Sahar Hesen, kadınların bu kampanyaya öncülük etme rolünün siyasi baskı yaratabileceğini ve demokratik diyaloğun önünü açabileceğini belirtti. Sahar Hesen şöyle devam etti: "Bu hareketin içinde kadınların rolü, demokrasi, eşitlik ve özgürlük ilkelerine dayalı siyasi diyalog açısından stratejikti. Kürt kadınlarının kampanyaya katılımı sadece sembolik değil, aynı zamanda siyasi durumu yeniden şekillendirmede temel bir dayanaktır. Kürt kadınları sadece siyasi alanda yer almadılar, aynı zamanda liderlik ettiler. Kongrelerini düzenleyerek kendi kurumlarını kurdular ve hatta askeri alanda öncülük ettiler ve savunma birlikleriyle tüm kadınları korudular."
'Kadınların özgürlüğü toplumların özgürlüğünün temel unsurudur'
Sahar Hesen kadınlara yönelik saldırılara vurgu yaparak şöyle devam etti: "Sayın Abdullah Öcalan da Özgürlük Sosyolojisi kitabında özgürlüğün kadınların kölelikten kurtuluşuyla başlayacağını ve ataerkillik ve toplumsal köleliğin sadece tarihsel bir adım olmadığını, tüm hegemonik ve egemen sistemlerin kökü olduğunu belirtiyor.

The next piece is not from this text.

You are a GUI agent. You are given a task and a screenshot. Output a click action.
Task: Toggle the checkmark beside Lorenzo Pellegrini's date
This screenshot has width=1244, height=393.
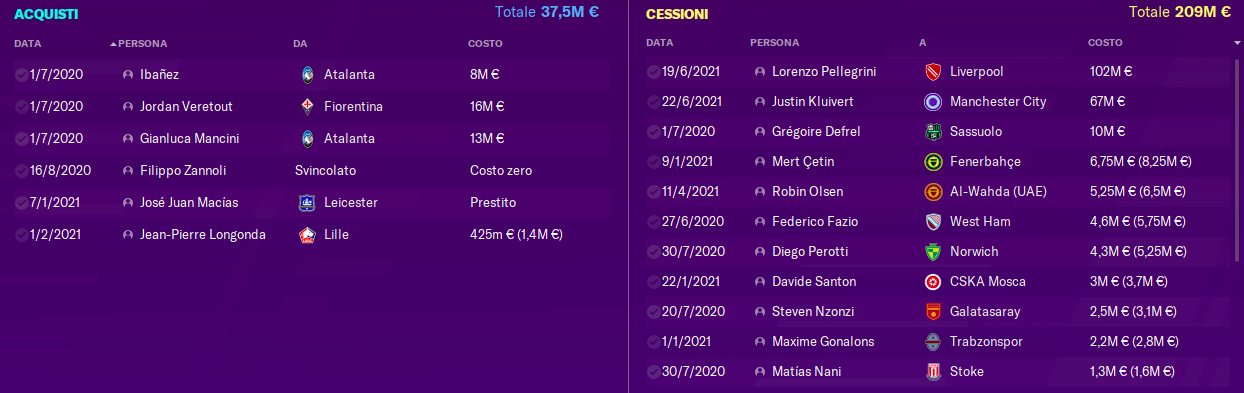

Bu köleliğin fiilen ortadan kaldırılması için entelektüel farkındalık, toplumsal örgütlenme ve siyasi değişimi birleştiren çok düzeyli bir projeye ihtiyaç var. Tarihteki ilk işgal kadınlara, bedenlerine ve zihinlerine yapıldı. Bu nedenle kadınların özgürlüğü toplumların özgürlüğünün temel unsurudur. Tarihin bir kez daha incelenmesi ve kadınların gözünden yazılması gerekiyor. Çünkü erkekler kadınların rolünü, varlığını ve öncülüğünü görmezden geldi."
'Demokratik Ulus Sistemi toplumsal adaletin bir modelini temsil ediyor'
Sahar Hesen, Kürt toplumunda eşitlik ve adalet sisteminin kurulduğunu ve kadınların kararlarını ve geleceklerini belirlediğini söyledi. Sahar Hesen sözlerini şöyle tamamladı: "Kürt toplumunda kadınlar toplumlarını eşitlik ve adalet sistemiyle yönetirler. Kendi kararlarını kendileri alırlar ve kendi geleceklerini belirlerler. Aynı zamanda eş başkanlık sistemiyle eşitliğe ulaşmışlardır. Bu model gerçek toplumsal adaleti temsil eder. Ayrıca yasal haklarında öncülük yaparlar ve ataerkil algılardan uzak bir şekilde rollerini oynarlar. Kadınları ekonomik olarak güçlendirmek Demokratik Ulus sisteminin temelidir. Kadınları güçlü olmaya çağırıyorum, itaat zayıflıktır. Kadınların gücü bilgide, fikirlerde, eğitimde ve değişen bir bilinçte yatar. Kurtuluş mücadelesinden vazgeçmeyin."